▶ _WORK TO COMPLETE_
In the news article about the University of Oregon's handling of a student's therapy records, which UO Senate committee did Doug Park speak to on Monday?

━━ DOCUMENT EXCERPT ━━

U of O official: Should have handled records differently

EUGENE, Ore. — The University of Oregon’s interim general counsel said that, in hindsight, he would have acted differently before requesting copies of a student’s confidential therapy records late last year.

Doug Park told a UO Senate committee on Monday that he was following a legal demand sent to him in August from the woman’s attorneys to collect all documents that relate to the then-pending federal civil rights lawsuit against the UO.

“There’s no other way we could follow the demand letter without collecting the (therapy) records,” Park said to the group of professors, graduate students, UO administrators and others who make up the UO Senate Committee on Sexual- and Gender-Based Violence.

“If I could go back in retrospect, I would have sent (the student’s attorneys) a letter or email back, asking, ‘Is this really what you mean?”’ Park said.

The university previously had asserted that it legally accessed, but did not actually review, the student’s records — stored at the UO Counseling and Testing Center — after she told the university in September that she planned to sue.

The 18-year-old student said she was raped by three UO basketball players last year.

She filed a lawsuit in January against the university and head basketball coach Dana Altman for allegedly violating her federal civil rights by recruiting one of the involved players after he had previously been accused of rape at a different college, among other accusations.

━━━
━━ DATASET ENTRIES ━━

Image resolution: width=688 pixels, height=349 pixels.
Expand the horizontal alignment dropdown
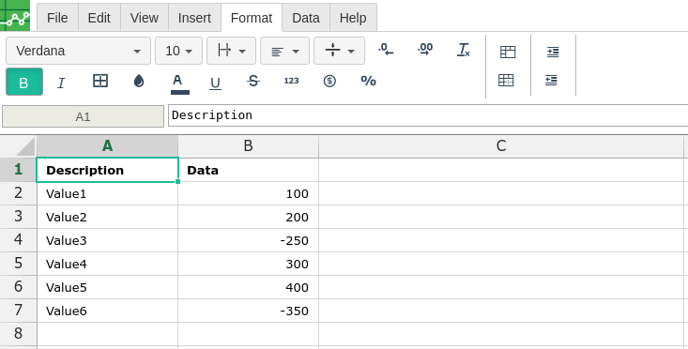click(284, 51)
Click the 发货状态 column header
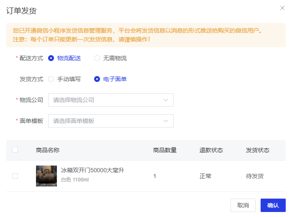The width and height of the screenshot is (292, 217). pos(258,151)
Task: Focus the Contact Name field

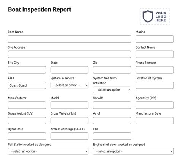Action: [155, 54]
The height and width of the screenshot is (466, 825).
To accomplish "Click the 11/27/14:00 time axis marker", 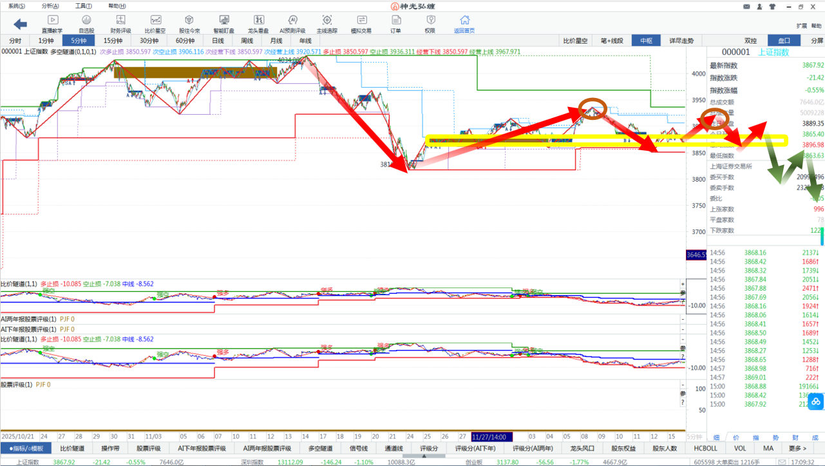I will point(493,436).
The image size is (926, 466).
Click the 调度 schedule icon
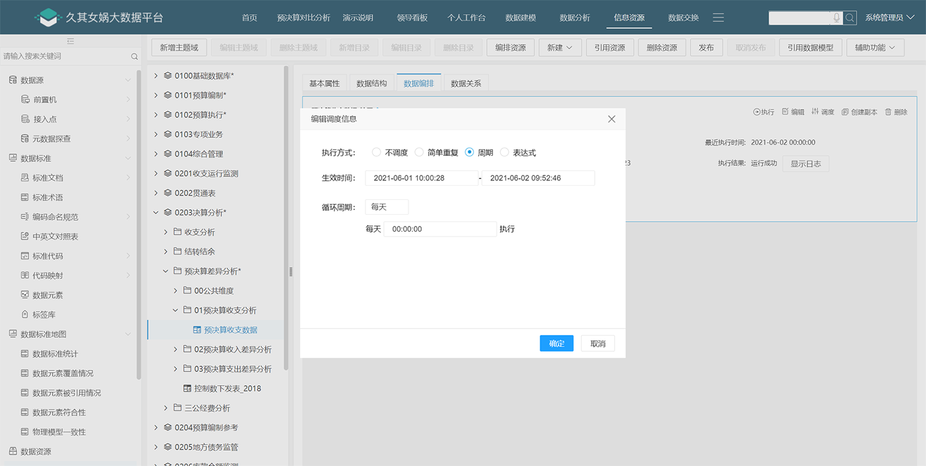815,112
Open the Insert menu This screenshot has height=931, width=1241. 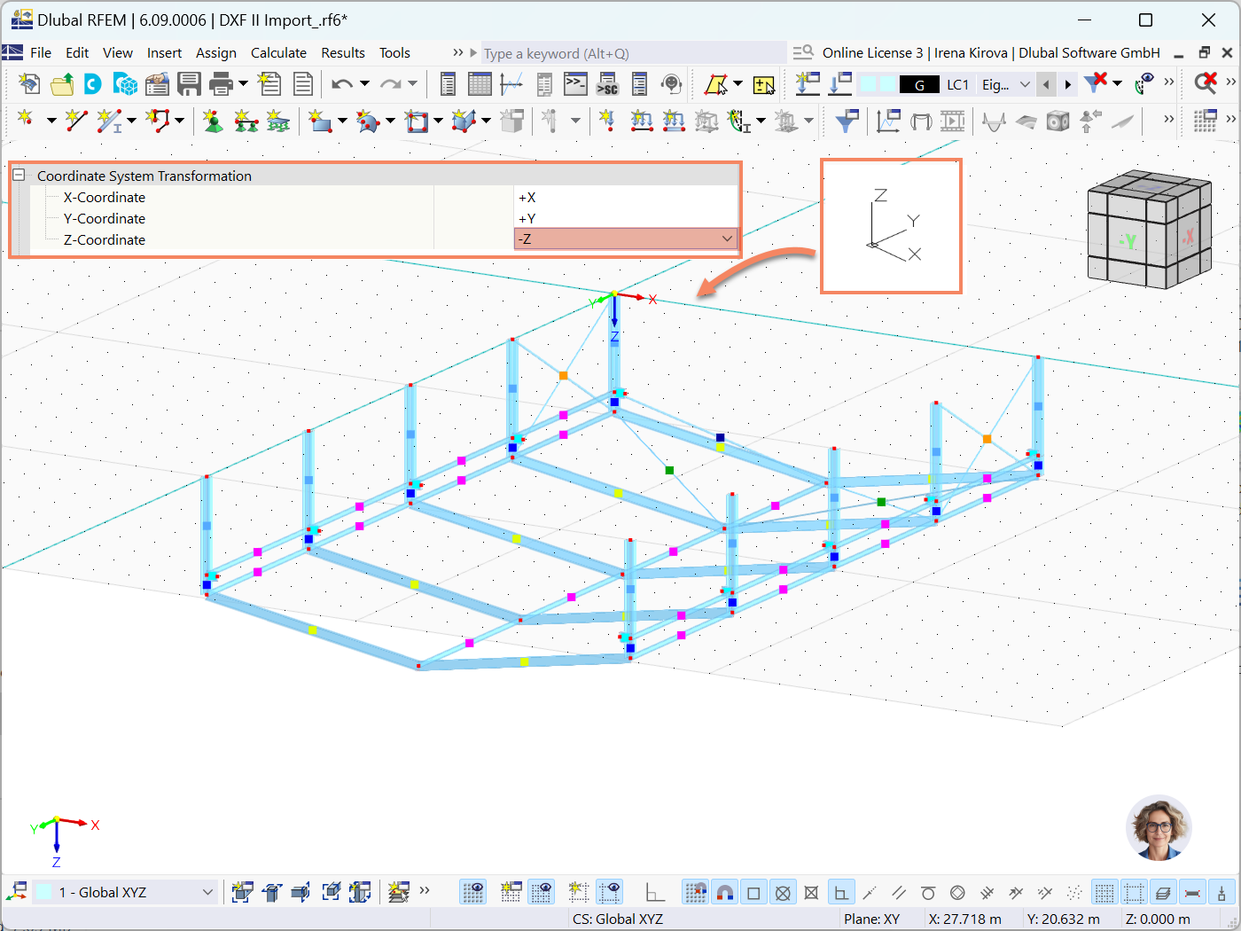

━━━

▶ _RESPONSE TO THE EXERCISE_
The UO Senate Committee on Sexual- and Gender-Based Violence.